### TEXT FOR ANALYSIS
┄┄┄┄┄┄

CVE-2025-2511: 
WordPress vulnerability analysis and mitigation

The AHAthat Plugin for WordPress contains a time-based SQL Injection vulnerability (CVE-2025-2511) in all versions up to and including 1.6. The vulnerability was discovered and disclosed on March 19, 2025, affecting the plugin's handling of the 'id' parameter. The plugin has been closed since December 6, 2024, due to security issues (NVD Database, WordPress Plugin).

The vulnerability stems from insufficient escaping of user-supplied parameters and inadequate preparation of existing SQL queries, specifically in the handling of the 'id' parameter. The vulnerability has been assigned a CVSS v3.1 base score of 4.9 (MEDIUM) with the vector string CVSS:3.1/AV:N/AC:L/PR:H/UI:N/S:U/C:H/I:N/A:N. The weakness is classified as CWE-89 (Improper Neutralization of Special Elements used in an SQL Command) (NVD Database).

The vulnerability allows authenticated attackers with Administrator-level access to append additional SQL queries to existing queries, potentially enabling the extraction of sensitive information from the database (NVD Database).

The plugin has been closed and is no longer available for download since December 6, 2024. Users are advised to remove the plugin from their WordPress installations as there are no patches available (WordPress Plugin).

┄┄┄┄┄┄

### TASK
Transcribe the CVE-2025-2511 text from "The AHAthat Plugin" to "Command) (NVD Database).". The lines after this text come from a separate source.

┄┄┄┄┄┄

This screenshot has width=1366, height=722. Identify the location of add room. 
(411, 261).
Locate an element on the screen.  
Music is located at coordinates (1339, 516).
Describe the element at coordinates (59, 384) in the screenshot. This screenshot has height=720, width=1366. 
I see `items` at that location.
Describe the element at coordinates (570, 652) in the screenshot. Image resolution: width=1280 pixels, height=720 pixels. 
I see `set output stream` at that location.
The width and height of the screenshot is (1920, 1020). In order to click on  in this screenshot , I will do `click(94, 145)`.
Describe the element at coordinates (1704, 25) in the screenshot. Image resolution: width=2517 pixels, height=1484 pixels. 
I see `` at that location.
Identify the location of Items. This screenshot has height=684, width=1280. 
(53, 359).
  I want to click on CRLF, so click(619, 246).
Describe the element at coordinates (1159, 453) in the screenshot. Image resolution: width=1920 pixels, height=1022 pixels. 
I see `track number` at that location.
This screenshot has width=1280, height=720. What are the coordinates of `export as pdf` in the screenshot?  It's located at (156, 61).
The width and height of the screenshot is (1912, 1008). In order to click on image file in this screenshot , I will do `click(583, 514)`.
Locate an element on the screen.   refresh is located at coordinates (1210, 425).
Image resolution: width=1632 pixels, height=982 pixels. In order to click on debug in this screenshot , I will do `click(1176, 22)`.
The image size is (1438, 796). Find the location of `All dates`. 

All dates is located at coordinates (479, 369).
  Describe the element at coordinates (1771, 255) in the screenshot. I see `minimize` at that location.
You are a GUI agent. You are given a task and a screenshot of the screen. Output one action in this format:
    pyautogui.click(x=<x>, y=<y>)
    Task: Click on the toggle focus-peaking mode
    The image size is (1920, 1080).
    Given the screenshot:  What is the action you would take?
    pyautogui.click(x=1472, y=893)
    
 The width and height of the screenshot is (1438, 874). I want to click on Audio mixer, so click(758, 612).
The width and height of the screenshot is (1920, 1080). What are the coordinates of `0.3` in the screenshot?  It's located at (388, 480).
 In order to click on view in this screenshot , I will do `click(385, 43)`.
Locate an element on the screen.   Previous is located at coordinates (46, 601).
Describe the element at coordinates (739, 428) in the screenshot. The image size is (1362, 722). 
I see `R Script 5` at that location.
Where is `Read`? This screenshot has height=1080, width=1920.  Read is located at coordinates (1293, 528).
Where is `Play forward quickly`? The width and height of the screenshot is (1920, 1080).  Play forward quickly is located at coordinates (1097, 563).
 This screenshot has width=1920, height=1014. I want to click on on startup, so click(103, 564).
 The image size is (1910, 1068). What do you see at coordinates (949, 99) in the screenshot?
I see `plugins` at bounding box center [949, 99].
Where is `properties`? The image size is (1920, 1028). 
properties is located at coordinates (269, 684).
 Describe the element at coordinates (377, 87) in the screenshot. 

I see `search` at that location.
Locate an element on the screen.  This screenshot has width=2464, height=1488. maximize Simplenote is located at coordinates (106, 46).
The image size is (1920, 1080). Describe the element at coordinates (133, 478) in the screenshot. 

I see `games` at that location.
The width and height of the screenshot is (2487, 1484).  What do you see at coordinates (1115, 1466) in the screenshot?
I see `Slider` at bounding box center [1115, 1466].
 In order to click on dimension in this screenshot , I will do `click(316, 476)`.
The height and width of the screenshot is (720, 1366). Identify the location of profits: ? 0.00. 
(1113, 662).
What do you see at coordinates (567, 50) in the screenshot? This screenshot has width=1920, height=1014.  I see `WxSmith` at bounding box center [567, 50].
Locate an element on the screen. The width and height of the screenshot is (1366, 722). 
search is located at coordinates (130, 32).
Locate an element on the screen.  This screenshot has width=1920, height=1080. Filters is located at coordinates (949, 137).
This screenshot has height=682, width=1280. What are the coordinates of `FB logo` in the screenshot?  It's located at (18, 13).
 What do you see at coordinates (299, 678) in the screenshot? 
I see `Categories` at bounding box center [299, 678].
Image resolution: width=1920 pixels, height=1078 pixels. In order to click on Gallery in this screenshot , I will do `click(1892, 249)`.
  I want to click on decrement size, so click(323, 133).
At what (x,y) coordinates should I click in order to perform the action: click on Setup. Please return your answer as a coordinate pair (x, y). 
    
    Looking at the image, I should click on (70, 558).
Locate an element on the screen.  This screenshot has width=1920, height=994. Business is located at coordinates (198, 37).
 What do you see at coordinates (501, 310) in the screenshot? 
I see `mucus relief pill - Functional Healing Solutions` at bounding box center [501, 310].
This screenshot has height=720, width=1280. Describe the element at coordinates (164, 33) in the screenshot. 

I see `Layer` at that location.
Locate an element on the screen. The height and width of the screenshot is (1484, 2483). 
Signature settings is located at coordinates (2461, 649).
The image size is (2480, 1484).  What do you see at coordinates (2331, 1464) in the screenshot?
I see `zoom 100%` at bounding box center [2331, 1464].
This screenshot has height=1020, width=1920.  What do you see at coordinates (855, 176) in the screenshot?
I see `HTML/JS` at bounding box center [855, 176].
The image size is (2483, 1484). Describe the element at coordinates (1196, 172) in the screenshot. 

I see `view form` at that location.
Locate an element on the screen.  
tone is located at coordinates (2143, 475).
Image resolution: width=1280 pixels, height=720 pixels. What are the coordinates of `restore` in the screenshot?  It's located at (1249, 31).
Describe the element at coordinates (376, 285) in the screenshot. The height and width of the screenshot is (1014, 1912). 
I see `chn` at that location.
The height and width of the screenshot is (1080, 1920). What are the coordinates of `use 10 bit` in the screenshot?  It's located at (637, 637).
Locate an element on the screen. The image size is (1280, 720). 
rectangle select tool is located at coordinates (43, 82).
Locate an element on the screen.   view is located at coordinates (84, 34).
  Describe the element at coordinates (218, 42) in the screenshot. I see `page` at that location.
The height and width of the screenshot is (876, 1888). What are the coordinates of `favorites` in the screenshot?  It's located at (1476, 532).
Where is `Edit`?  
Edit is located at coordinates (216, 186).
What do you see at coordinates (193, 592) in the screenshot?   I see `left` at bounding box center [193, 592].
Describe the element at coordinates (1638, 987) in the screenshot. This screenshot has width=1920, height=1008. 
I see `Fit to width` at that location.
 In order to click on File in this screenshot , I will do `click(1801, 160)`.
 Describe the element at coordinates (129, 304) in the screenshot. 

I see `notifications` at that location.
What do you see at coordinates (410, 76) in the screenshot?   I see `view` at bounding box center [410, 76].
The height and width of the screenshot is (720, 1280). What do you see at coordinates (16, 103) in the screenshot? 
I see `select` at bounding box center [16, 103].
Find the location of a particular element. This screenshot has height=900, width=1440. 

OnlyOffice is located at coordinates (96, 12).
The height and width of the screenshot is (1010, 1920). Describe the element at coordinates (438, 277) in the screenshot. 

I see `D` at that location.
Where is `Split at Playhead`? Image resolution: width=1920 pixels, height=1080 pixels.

┄┄┄┄┄┄

### RESULT FOR THIS EXERCISE
The AHAthat Plugin for WordPress contains a time-based SQL Injection vulnerability (CVE-2025-2511) in all versions up to and including 1.6. The vulnerability was discovered and disclosed on March 19, 2025, affecting the plugin's handling of the 'id' parameter. The plugin has been closed since December 6, 2024, due to security issues (NVD Database, WordPress Plugin).

The vulnerability stems from insufficient escaping of user-supplied parameters and inadequate preparation of existing SQL queries, specifically in the handling of the 'id' parameter. The vulnerability has been assigned a CVSS v3.1 base score of 4.9 (MEDIUM) with the vector string CVSS:3.1/AV:N/AC:L/PR:H/UI:N/S:U/C:H/I:N/A:N. The weakness is classified as CWE-89 (Improper Neutralization of Special Elements used in an SQL Command) (NVD Database).